1. Maintains eye health

Pumpkin gets its iconic orange color from beta-carotene, a pigment that’s converted to vitamin A in the body. This is great news for your eyes, as “vitamin A is crucial for healthy eyesight,” says Bansari Acharya, R.D.N., registered dietitian and nutritionist at FoodLove. It also supports proper functioning of the rods in the eye’s retina, she adds, which is essential for seeing in the dark (as well as trick-or-treating!).

2. Enhances immunity

Looking for a tasty way to help boost your immune system? Pumpkin offers vitamin C, which “enhances white blood cell function and increases antibody levels,” says registered dietitian and chef Abbie Gellman, M.S., R.D., C.D.N. The beta-carotene in pumpkin also supports white blood cells, she notes, ensuring they can efficiently fight infection when duty calls. Try adding pumpkin to your morning smoothie.
★ ★ ★ ★ ★
Work instruction. Copy the passage on pumpkin's health benefits from "1. Maintains eye" to "your morning smoothie.", substituting "carotene" for "beta-carotene" throughout.

Material shown.
★ ★ ★ ★ ★
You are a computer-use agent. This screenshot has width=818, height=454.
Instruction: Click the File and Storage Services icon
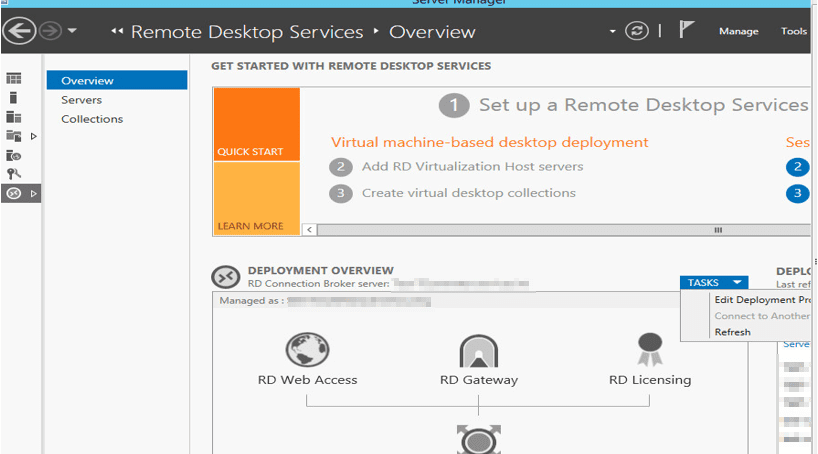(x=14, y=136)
★ ★ ★ ★ ★
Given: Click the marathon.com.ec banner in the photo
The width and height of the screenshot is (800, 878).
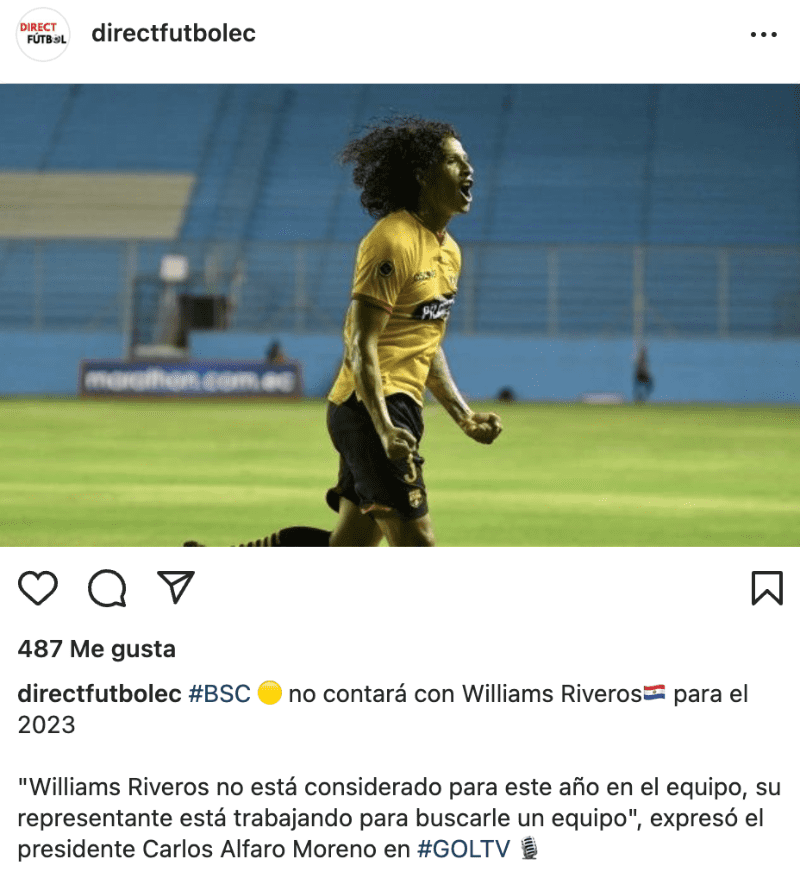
★ ★ ★ ★ ★
Exercise response.
1. Maintains eye health

Pumpkin gets its iconic orange color from carotene, a pigment that’s converted to vitamin A in the body. This is great news for your eyes, as “vitamin A is crucial for healthy eyesight,” says Bansari Acharya, R.D.N., registered dietitian and nutritionist at FoodLove. It also supports proper functioning of the rods in the eye’s retina, she adds, which is essential for seeing in the dark (as well as trick-or-treating!).

2. Enhances immunity

Looking for a tasty way to help boost your immune system? Pumpkin offers vitamin C, which “enhances white blood cell function and increases antibody levels,” says registered dietitian and chef Abbie Gellman, M.S., R.D., C.D.N. The carotene in pumpkin also supports white blood cells, she notes, ensuring they can efficiently fight infection when duty calls. Try adding pumpkin to your morning smoothie.